Michigan LUG Members Face Reality-Based Web Query Training
November 5, 2012 Dan Burger
There may be no better example of what a local user group should be than the educational programs run out of the Southeast Michigan iSeries Users Group. Last week, SMiUG and the Western Michigan IBM i User Group rolled up their sleeves and got to work on a project that is bringing together 37 members for a hands-on, learn-by-doing IBM Web Query experience. It will be a month-long, problem-solving exercise with the goal of completing two real-world projects for a pair of companies looking for modern query capabilities that include dashboards, drill-downs, and mobile components including iPhones and iPads. When it’s all over, there will be three dozen IBM i professionals with new skills that will likely be valuable to them and the companies that write their checks.

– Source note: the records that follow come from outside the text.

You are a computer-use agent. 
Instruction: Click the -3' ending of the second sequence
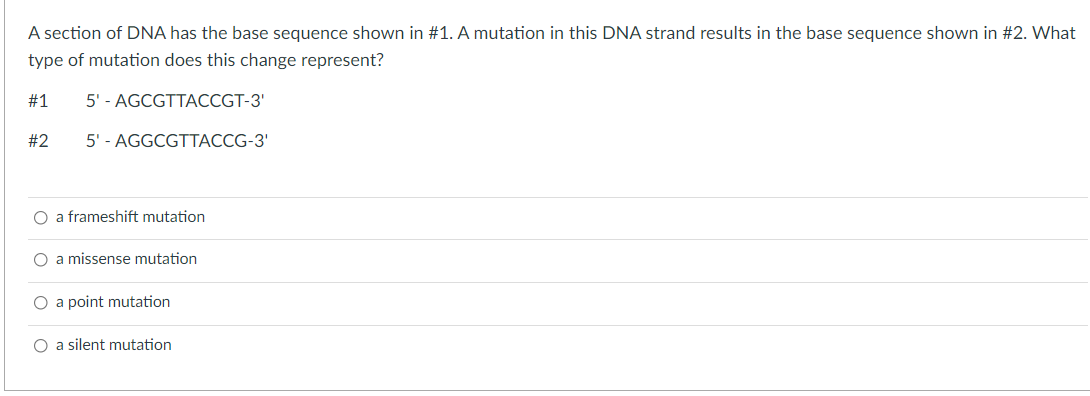[257, 141]
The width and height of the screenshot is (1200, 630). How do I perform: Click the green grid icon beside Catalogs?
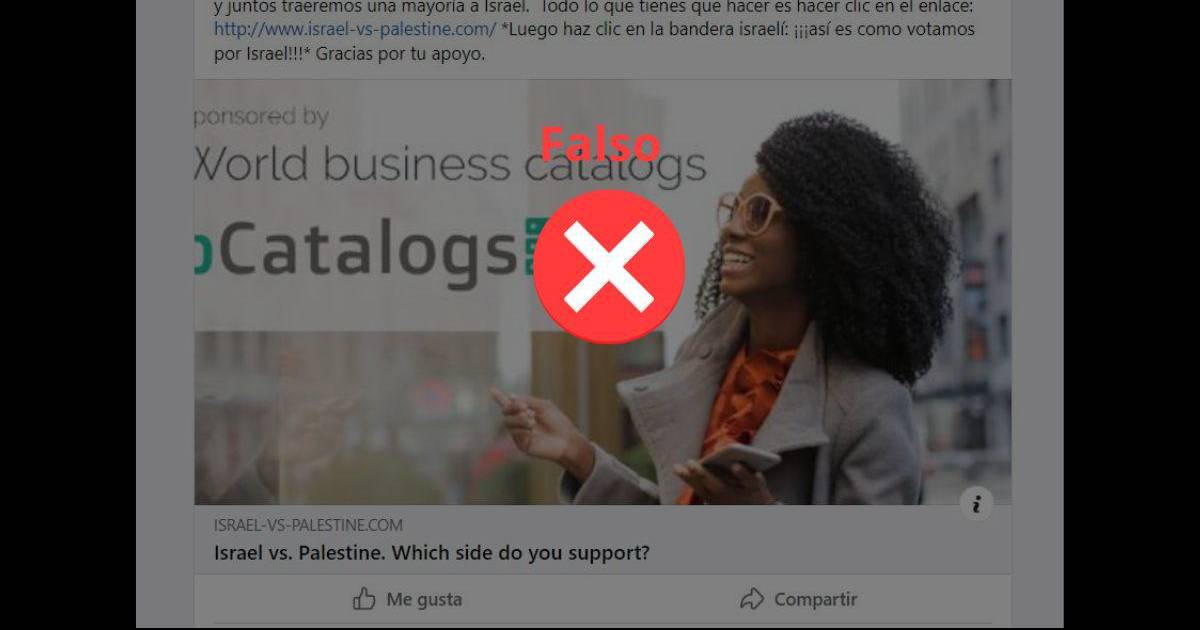[x=535, y=245]
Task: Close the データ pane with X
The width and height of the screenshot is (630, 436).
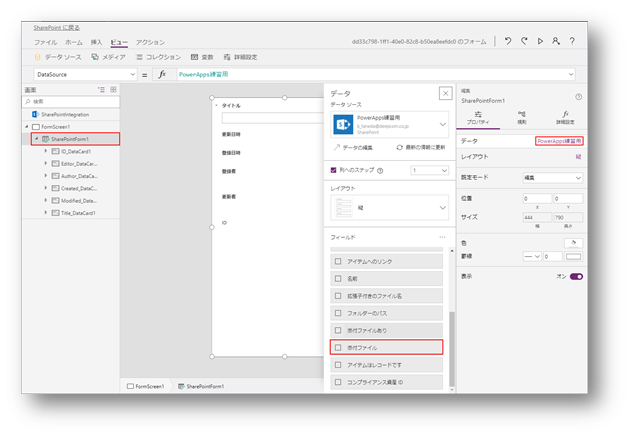Action: click(x=444, y=93)
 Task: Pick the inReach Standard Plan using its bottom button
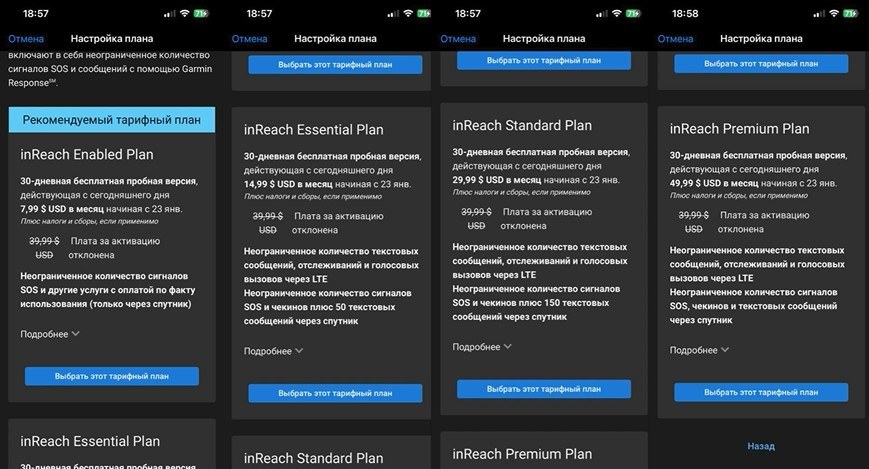point(544,389)
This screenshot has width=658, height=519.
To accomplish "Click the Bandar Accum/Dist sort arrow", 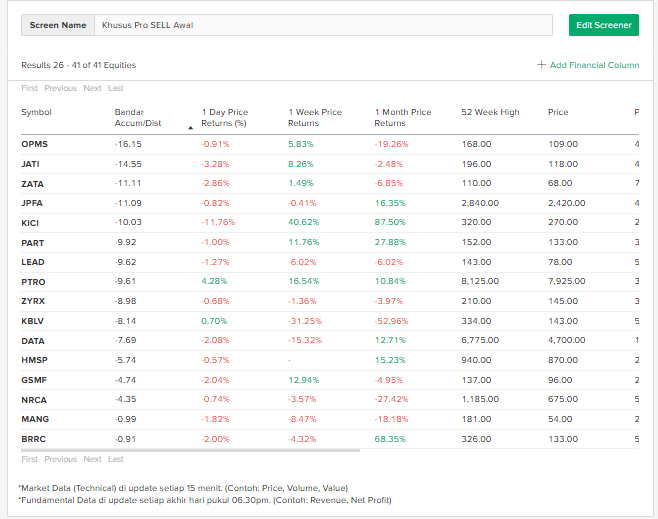I will tap(190, 128).
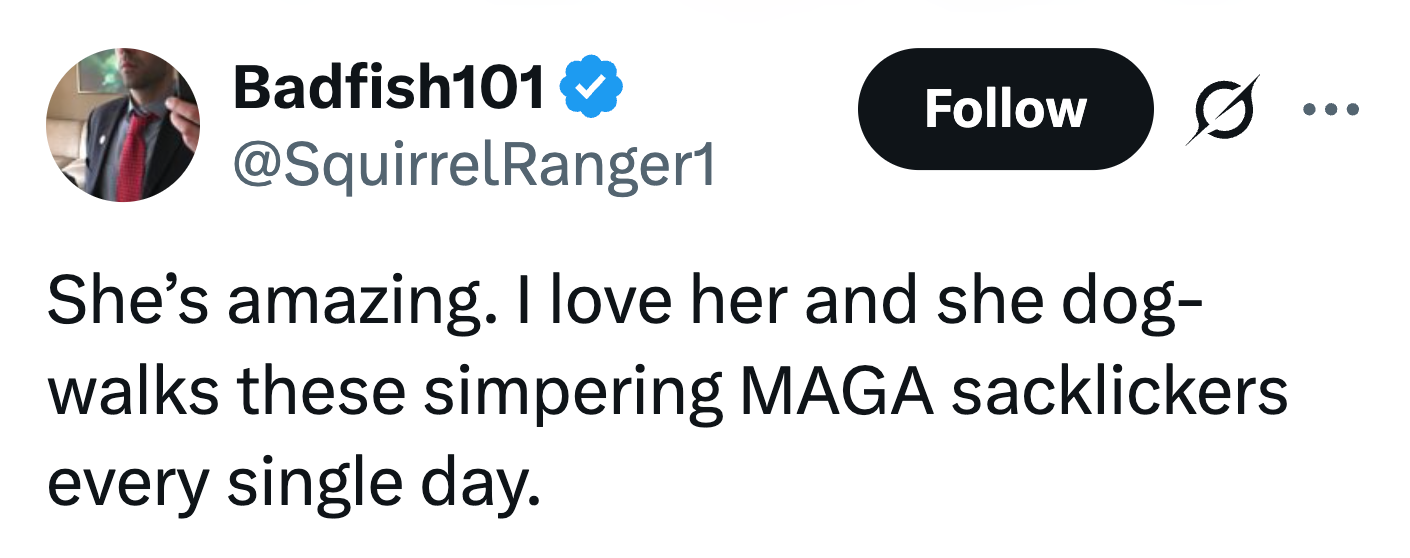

Project leader Laura Ubelhor, president of SMiUG, is a capable, high-energy IBM i advocate. A year ago, she instigated a similar project that focused on PHP development. She hopes to duplicate the success of that effort and then some.
For the first two weeks, participants receive their Web Query baptism at the hands of Jackie Jansen, the IBM i solutions manager for Information Builders specializing in DB2 Web Query. Jansen knows her way around the IBM i. Prior to joining Info Builders, she worked at IBM for more than 30 years on business intelligence and database assignments. Info Builders’ WebFOCUS is the basis for IBM’s DB2 Web Query. Jansen provided the tutorial for the Michigan Web Query project and arranged for the participants to access an IBM i box belonging to Info Builders.
Most of the individuals have been placed on two-person teams, a few are working solo, and one team consists of five members all from the same company. During the first two weeks, participants are getting introduced to Web Query through Jansen’s tutorial and homework assignments. Weekly webinars are part of the learning environment. The individuals who signed on for this project come from IBM i shops that already use Web Query, but want to learn more; from shops that are considering Web Query implementations; and also include consultants and a recent college graduate.
Teams are initially assigned one of two projects. If they complete the first, they can take on the second if they want.
Both are projects involve the creation of dashboards, drill-downs, and mobile components including iPhones and iPads. A logistics organization–DSN Chemical Transportation, based in Mississauga, Ontario, Canada–that uses Web Query provided the requirements for one project. It places an emphasis on mobile devices and other new features of Web Query that haven’t been used. The other project was planned by a credit union–CU Answers, based in Grand Rapids, Michigan–which doesn’t currently own Web Query but is using this project sort of as a proof of concept to determine whether it is a good fit with existing applications. Both companies have employees participating in the project.
“It has drummed up user group excitement, provided a means for LUG members to learn new skills, and provided a means for member organizations to have projects completed,” Ubelhor says. “Jackie [Jansen] was on site for the kick off meeting, will participate in the weekly webinar meetings, and will be on site when the completed projects are presented.”
IBM introduced Web Query at the same time as IBM i 6.1. It requires either version 6.1 or 7.1 of the i operating system and has been enhanced several times since its debut in 2008. It was updated in October as part of IBM i 7.1 Technology Refresh 5. There are now standard and enterprise editions and pricing is now core-based rather than based on a combination of functions and users, which was more complicated than necessary.
Ubelhor, who along with her husband operates an IBM i consulting company, knows Web Query very well, but she hasn’t familiarized herself with the latest round of enhancements that were announced last month. So, to a degree, she is a learner in this project. She says Web Query is not a difficult thing to learn and if more companies took even a minimal amount of time to learn it they would discover great benefits particularly as it pertains to mobile applications.
“I told the participants they can get as much out of this as they are willing to put into it,” Ubelhor says. “We structured this so it doesn’t require an excessive amount of time.”